Claire DUFAU : “Il faut contacter un organisme certificateur, qui n’est pas gratuit, et cet organisme vient expliquer et contrôler si nous répondons bien au cahier des charges. Ensuite il y a deux visites par an qui portent sur l’ensemble du cahier des charges : traçabilité des produits et des pratiques. Il y a également un contrôle inopiné, qui est plus une visite terrain en général, pour voir si le cahier des charges est bien respecté.”
Qu’est-ce qui vous amené dans cette démarche du bio ?
Philippe MUR : “Après plusieurs années, nous nous sommes retrouvés un peu limités dans notre façon de travailler, dans la recherche que l’on pouvait mener pour nos sols et nos vins.

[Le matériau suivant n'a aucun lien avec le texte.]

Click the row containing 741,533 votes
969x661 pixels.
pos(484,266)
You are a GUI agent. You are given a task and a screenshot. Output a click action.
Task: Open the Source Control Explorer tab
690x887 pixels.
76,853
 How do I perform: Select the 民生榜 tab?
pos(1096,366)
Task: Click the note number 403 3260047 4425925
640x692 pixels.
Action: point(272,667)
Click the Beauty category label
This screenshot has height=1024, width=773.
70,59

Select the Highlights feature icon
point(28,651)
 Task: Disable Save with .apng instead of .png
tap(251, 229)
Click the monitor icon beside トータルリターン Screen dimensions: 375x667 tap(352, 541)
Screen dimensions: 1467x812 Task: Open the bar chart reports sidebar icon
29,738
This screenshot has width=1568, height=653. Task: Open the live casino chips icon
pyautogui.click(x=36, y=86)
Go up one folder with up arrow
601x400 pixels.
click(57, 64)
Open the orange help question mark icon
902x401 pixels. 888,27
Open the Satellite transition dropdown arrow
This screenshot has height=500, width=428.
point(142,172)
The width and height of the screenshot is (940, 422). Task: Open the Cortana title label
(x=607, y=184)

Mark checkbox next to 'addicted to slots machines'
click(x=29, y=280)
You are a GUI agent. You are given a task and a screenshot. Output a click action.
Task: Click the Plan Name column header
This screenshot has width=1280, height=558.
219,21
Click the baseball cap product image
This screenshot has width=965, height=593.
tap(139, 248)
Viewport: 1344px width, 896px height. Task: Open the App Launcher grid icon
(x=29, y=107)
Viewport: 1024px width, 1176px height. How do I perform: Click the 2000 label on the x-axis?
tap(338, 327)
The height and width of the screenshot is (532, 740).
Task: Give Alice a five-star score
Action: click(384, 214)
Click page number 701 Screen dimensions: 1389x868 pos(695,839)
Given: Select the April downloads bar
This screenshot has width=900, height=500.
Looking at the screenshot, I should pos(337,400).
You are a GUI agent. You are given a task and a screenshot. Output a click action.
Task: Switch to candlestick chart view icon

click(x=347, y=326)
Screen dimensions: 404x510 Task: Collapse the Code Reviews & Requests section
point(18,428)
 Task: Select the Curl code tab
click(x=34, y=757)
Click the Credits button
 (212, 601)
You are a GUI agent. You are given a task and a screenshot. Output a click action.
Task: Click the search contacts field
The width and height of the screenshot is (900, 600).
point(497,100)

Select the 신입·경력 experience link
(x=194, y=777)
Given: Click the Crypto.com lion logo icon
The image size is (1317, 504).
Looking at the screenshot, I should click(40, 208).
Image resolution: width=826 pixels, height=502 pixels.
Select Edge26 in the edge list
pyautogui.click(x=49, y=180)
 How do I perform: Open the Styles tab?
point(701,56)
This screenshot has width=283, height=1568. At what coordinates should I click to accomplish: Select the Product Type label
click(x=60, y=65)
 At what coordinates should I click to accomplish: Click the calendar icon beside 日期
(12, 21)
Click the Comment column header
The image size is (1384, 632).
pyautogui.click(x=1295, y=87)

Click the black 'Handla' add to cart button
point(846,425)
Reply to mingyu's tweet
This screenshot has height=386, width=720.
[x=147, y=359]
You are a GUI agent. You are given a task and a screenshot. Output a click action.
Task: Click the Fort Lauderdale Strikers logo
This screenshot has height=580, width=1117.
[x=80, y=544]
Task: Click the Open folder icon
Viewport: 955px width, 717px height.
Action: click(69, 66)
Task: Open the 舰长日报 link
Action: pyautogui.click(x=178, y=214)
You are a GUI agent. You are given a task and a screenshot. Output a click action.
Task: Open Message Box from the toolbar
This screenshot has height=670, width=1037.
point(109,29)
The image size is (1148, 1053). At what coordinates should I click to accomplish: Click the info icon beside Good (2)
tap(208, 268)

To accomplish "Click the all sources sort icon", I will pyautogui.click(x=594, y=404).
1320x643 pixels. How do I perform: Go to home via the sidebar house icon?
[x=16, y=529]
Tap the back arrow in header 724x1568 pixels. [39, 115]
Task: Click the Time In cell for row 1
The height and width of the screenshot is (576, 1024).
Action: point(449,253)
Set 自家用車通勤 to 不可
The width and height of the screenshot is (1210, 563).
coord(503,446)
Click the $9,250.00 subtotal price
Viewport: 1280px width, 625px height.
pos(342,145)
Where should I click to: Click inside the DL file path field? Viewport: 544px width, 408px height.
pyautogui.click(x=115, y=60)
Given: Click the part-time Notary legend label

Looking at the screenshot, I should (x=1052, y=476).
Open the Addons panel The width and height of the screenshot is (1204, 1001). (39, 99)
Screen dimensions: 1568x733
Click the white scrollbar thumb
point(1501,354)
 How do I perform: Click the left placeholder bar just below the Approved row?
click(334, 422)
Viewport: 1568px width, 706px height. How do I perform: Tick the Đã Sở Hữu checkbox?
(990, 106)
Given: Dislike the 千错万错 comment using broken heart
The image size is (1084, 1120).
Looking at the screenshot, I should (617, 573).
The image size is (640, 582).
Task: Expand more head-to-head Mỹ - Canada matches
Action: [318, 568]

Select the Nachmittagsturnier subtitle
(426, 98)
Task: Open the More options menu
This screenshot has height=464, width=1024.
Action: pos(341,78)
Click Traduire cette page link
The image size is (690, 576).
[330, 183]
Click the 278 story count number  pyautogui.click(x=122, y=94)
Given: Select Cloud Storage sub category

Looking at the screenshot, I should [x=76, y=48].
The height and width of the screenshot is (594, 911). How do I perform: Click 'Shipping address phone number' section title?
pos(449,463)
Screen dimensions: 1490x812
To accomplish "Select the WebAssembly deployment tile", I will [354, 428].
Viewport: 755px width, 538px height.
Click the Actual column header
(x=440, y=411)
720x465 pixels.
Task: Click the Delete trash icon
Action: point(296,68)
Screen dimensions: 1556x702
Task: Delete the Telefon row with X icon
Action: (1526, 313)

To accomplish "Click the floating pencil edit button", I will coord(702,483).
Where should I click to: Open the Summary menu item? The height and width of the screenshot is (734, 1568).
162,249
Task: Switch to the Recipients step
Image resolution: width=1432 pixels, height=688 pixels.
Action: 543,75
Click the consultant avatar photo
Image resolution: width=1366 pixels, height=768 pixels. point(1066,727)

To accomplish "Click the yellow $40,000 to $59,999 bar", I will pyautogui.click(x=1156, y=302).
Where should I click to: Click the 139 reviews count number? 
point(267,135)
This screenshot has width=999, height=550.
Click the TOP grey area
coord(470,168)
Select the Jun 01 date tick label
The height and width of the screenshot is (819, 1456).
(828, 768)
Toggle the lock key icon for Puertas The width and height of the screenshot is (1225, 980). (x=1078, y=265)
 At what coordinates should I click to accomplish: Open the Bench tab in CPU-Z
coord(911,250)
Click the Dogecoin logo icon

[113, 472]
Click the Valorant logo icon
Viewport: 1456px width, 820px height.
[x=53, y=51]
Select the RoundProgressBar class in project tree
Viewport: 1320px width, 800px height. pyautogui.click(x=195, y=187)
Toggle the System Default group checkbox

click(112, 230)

Le bio nous a permis de passer sur un autre schéma, cela nous a amené plus d’ouverture sur l’expérimentation. Par exemple, cela nous a permis d’expérimenter des techniques plus pointues dans la gestion du sol, de la vigne. Grâce au bio nous avons pu satisfaire notre soif de recherche ! une recherche entre l’équilibre des vignes, de la flore et sur la manière de travailler. Le bio nous a apporté un schéma plus complet et en adéquation avec nos valeurs.
Il n’y a pas d’impact sur la qualité des vins, mais plutôt sur le fonctionnement en général.”
Claire DUFAU : “On avait envie d’y être depuis un petit moment (même avant que je rejoigne le domaine, mon père faisait déjà très attention aux produits, aux techniques utilisés). La première motivation était quand même la santé des salariés, puis après pour des questions environnementales.
Aujourd’hui il faut changer les pratiques agricoles, faire attention à notre impact et améliorer nos façons de travailler pour préserver notre santé, celle des sols et la biodiversité. C’est le moins que l’on puisse faire pour notre planète ! ”
Quels avantages en tirez-vous ? Voyez-vous un impact direct de la viticulture biologique sur l’environnement et sur vos vins ?
Philippe MUR : “Je ne parlerai pas forcément d’avantages, c’est en adéquation avec nos valeurs et ce que nous voulions retranscrire à travers nos vins.
Après, il faut avoir conscience que cela demande beaucoup plus de temps de main d’œuvre, il nous faut être plus pointu sur les produits utilisés, ils sont plus simples et donc parfois moins efficaces et donc risque de perte de rendements – le mildiou par exemple.
Comme dit précédemment, nous avons vu un impact, un changement positif sur l’environnement mais pas sur les vins, qui sont liés à la qualité des fruits, des sols et du terroir.”
Claire DUFAU : “Aujourd’hui il est un peu trop tôt pour nous pour constater les effets sur nos vins, nos sols ou la biodiversité, mais ils ne peuvent que mieux se porter ! Nous verrons les résultats dans plusieurs années. Pour l’instant, cela nous a quand même demandé un gros investissement, humain et financier mais c’est un investissement pour l’avenir.”
Comment voyez-vous la viticulture bio d’ici 5 à 10 ans ? Quelles progressions pourrait-elle avoir ?
Philippe MUR : “Se projeter dans la période que l’on traverse n’est pas facile, mais j’ai espoir qu’à l’avenir plus de domaines se mettent au vin bio.
Aujourd’hui il y a beaucoup plus de conversion au bio, qui est beaucoup plus valorisée dans la viticulture. Aujourd’hui à Bordeaux des Grands Crus passent bio donc cela donne de l’espoir !
Il existe encore une grande marge de main d’œuvre pour arriver à un pourcentage de conversion plus important, j’espère que ça va continuer à progresser.
Mais comme beaucoup de secteur, cela dépend des consommateurs, ce sont eux qui ont la clé !”
Claire DUFAU : “Au niveau technique, la recherche et le développement ont un champ énorme de progression et je suis sûre que beaucoup d’entreprises vont s’y intéresser ! Mais aujourd’hui avec le contexte économique, il est compliqué de se projeter.
Le secteur du vin en a souffert, et le bio également : c’est un autre investissement pour les consommateurs, un vin bio peut parfois coûter plus cher.
Mais je reste confiante et optimiste pour nos vins et les vins bios en général.”